Our Voices
Coercive control
Coercive Control is about patterns of abuse designed to isolate, intimidate and force submission from a woman. SiSi says women because in 96% of cases of Coercive Control, the victim is a woman and the perpetrator is usually a man whom she has trusted and he has violated that trust. Most often women we come across in SiSi have left abusive relationships and are grappling to navigate abusive court proceedings where ex-partners enforce their ‘entitlements’ in a whimsical fashion with life destroying financial abuse and post separation control continuing for as long as the court allows abusive applications to be made.

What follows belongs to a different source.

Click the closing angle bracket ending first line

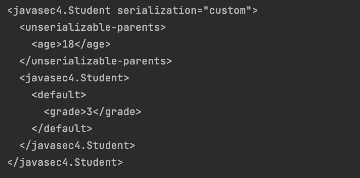tap(255, 10)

In cases of Coercive Control abusive applications to court are identified as stage five of the Domestic Homicide timeline by Prof Jane Moncton Smith., where usually male intimate abusers use the courts to reassert control and domination over their ex-partner and children.
Coercive Control as a crime is measured against what a reasonable person would consider a deprivation of liberty. Reasonable people do not need to make continuous applications to court in the name of parenting. However the international court system along with men’s rights activists have made an industry out of family court proceedings on the basis that every child needs a father and that outcome must be imposed on all separating families.
While contact with an abuser continues through child contact arrangements, his victim is still controlled and abused and her ability to enjoy her life with her children, sacrificed to an ideology.
SiSi is here to fight for appropriate protections and interventions that will give women and children back their lives after surviving abuse in all forms including rape, stalking, harrassment, financial abuse, assault, and abuse by proxy which means using children and parental rights to terrify mothers and weapoinise state and services as a means to control an ex-partner and her children.
@SiSi acknowledges that men may be victims too and some women commit Coercive Control.
“If I had known then what I know now” is the constant refrain of women going through the family court system where they frequently experience injustice. Entering courts as victims of horrendously damaging intimate abuse, we commonly face the accusation of malicious allegations of abuse and questioning by experts who are probably of the opinion (opinion is not law) that two parents are better than one, despite one being an abuser. Is it best legal advice to tell women to stay quiet about the abuse they and their children have suffered and agree to shared parenting as that will probably be the best you can hope to achieve? Or else say nothing in the family courts about ongoing devastating child sex abuse for fear your children will be removed and given to the perpetrator and your contact as a mother will now be supervised? If a mother tries to protect her children she may face endless litigation as there is no limit to the number of applications an abuser can make to court. Now supporters of DARVO (Domestic Abuse Reverse Victim Offender) are advertising their advocacy to push men through the court system. Tragically for women, these scenarios are all too familiar and determine outcomes for families fleeing domestic violence.
“Coercive control is a form of domestic abuse. If we focus on the sexual and physical abuse we miss 98% of the Coercive Control. We all know women we used to know, where have they gone to? We hear stories of unhappy marriages, why doesn’t she leave? Leaving is the most dangerous time of all and if there are children then the state will never let you leave. So she just disappears and if she fights back or refuses to waste away quietly, well then she is mad or bad. So how does Coercive Control work? Any way he wants it to. Society is built to support it because we live in a coercive society that relies on secrecy and adversarial justice. Let’s make sure our stories are heard.”